Promoting the empathetic, compassionate and humane treatment of children is one of the greatest passions in my life so I’m all for “raising awareness,” whatever that means, if it’s going to open people’s eyes to the devastating effects of child abuse. But I’m skeptical of this approach. How many of these people posting these past few days really want to talk about child abuse and are seriously committed to ending this atrocity by doing something more involved than throwing up a politically correct Facebook status? Not many, I’d wager.

If this campaign leads to a serious discussion about the causes of child abuse (And let me be clear: When I say child abuse, I am referring not only to the beatings usually referred to with that term, but also to spanking, pushing, pinching, screaming or any type of emotional manipulation), which usually stem from the parent or caretakers’ own unresolved childhood trauma or personal history, then I think that’s great. If we’re actually going to talk about the fact that even spanking or screaming at a child results in brain damage and retards their emotional and intellectual development, then by all means, let’s get that conversation going on Facebook. But I really doubt that that is going to happen.

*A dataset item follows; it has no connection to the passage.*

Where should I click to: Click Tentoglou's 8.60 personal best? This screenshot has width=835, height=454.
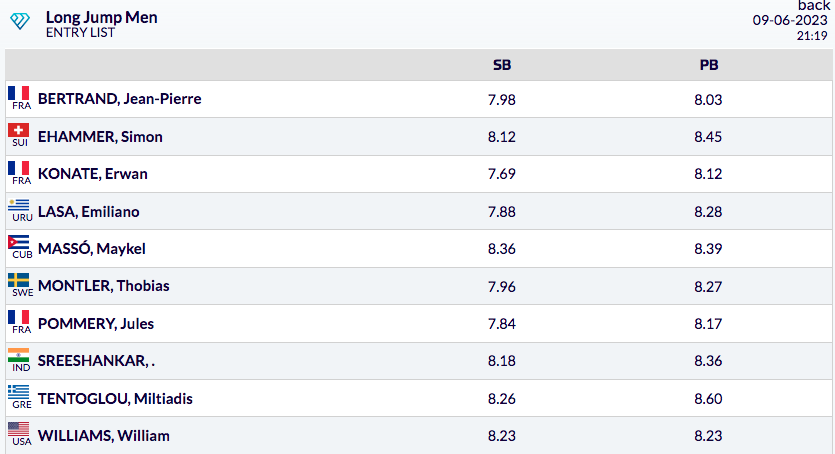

I suppose I also feel anger around this issue because I am fortunate enough to know some truly incredible people who are taking heroic steps in their own lives to process their own histories and the abuse they suffered. Their actions, honesty and integrity actually do make the world a better place for kids to grow up in, so I have a hard time applauding those who merely pay lip service to the cause but refuse to do anything substantial to protect and defend children.

I’ve spent a lot of time this weekend seriously considering the campaign and I keep thinking, “What’s the point? How will this impact the life of an abused child?”

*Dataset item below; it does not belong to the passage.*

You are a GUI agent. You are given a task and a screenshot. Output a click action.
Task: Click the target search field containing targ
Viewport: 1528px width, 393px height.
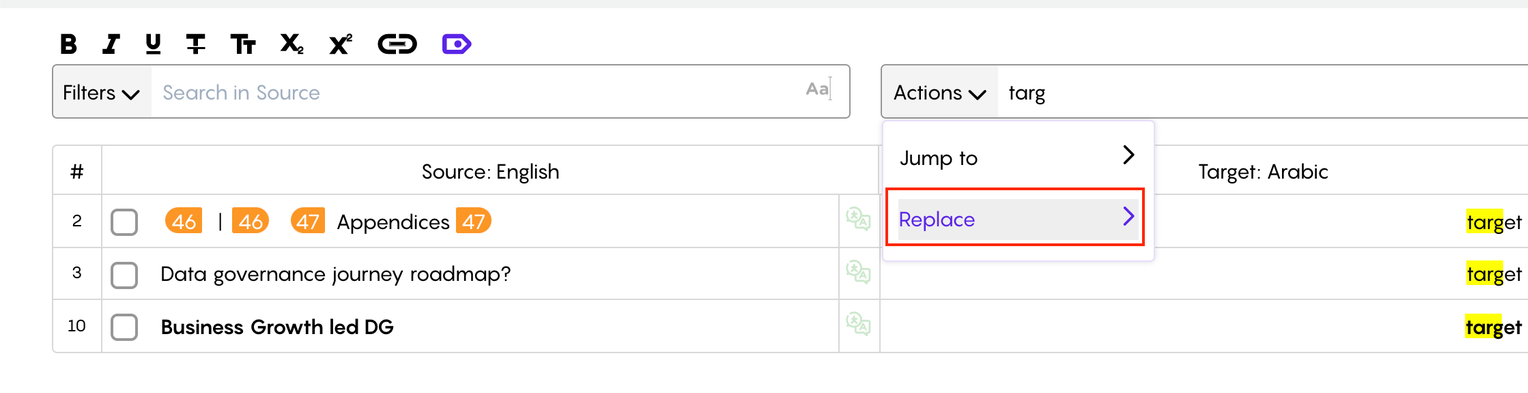click(x=1263, y=92)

My guess is that the answer to that second question is not at all. I’m a teacher. I work with children every day. I know for a fact that some of the students I teach come from abusive homes where, if they are not regularly physically and verbally assaulted themselves, they witness their fathers beating their mothers on a regular basis. The question of how I can help these kids, even just a little bit, is constantly on my mind. I am often at a loss but I know that changing my Facebook status and posting a cutesy picture to my profile for a day will not affect them one single bit.

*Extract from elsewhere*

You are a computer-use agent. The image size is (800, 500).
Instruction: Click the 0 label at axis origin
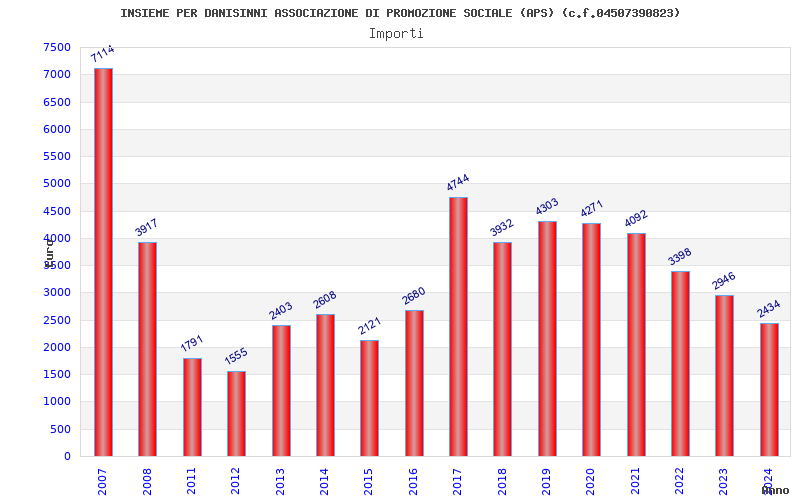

Instead of copying and pasting a feel-good phrase into the status bar, why not do something that might actually make a difference in a young person’s life?

For example:

-Stand up for a child you see being screamed at or spanked by their parents. Physical violence and aggression toward a child is never acceptable or morally correct under any circumstances.

-Show the children in your life compassion and curiosity, be honest with them and don’t send them the message that force, fear and intimidation are loving or considerate ways of interacting

-Explore your own history with abuse, and encourage those close to you to do the same, so that future generations of children won’t have to suffer under the weight of their parents’ unresolved traumas

Those things can be terrifying. I know. They’re hard and they’re scary and often the most painful actions a person can imagine taking. But they’re also absolutely essential if we’re serious about ending child abuse and protecting kids, who are the most precious and most vulnerable members of society. And those things are going to mean a hell of  a lot more to abused children than a Facebook status and a picture of some cartoon.

11 Comments

  • Comment by Rich — December 5, 2010 @ 5:12 pm

    Great post, Jaime. This is kinda like the whole “I support the troops” thing. Well, that’s nice, but … HOW? Raising awareness is a good thing, but people joining together and taking action is a much, much better thing.

  • Comment by James Pyrich — December 5, 2010 @ 5:13 pm

    Yes, yes, a thousand times yes! Thanks for making this post :)

  • Comment by Pat — December 5, 2010 @ 6:10 pm

    Yes, its a good point indeed. Nothing more annoying than people paying lip service, then feeling uncomfortable when challenged by a friend who explains their own personal history of abuse. I’m in 2 minds though, on the one hand raising awareness amongst people that normally wouldn’t give it a second thought could be a good thing. In so much as these types of campaigns could be chipping away at the cultural norm. Eventually causing people to have proper debate and reflection about the subject in time. That could be a long shot of course, but historically this seems to have been true for other similar issues. Enlightened witnesses such as ourselves will inevitably find these campaigns somewhat evasive I’m sure. But perhaps these campaigns may cause some people pause for thought. I could be wrong of course, but it was just a thought I had.

  • Comment by Ryan Linton — December 6, 2010 @ 3:28 am

    Thank you Jaime. This is the kind of awareness that needs to be raised. I encourage anyone reading to post this article or the Bomb in the Brain videos as their status update as well as taking at least one of the example actions.

  • Comment by Richard M Cisco — December 6, 2010 @ 4:54 am

    This is a non-sequitur.

    “Instead of copying and pasting a feel-good phrase into the status bar, why not do something that might actually make a difference in a young person’s life?”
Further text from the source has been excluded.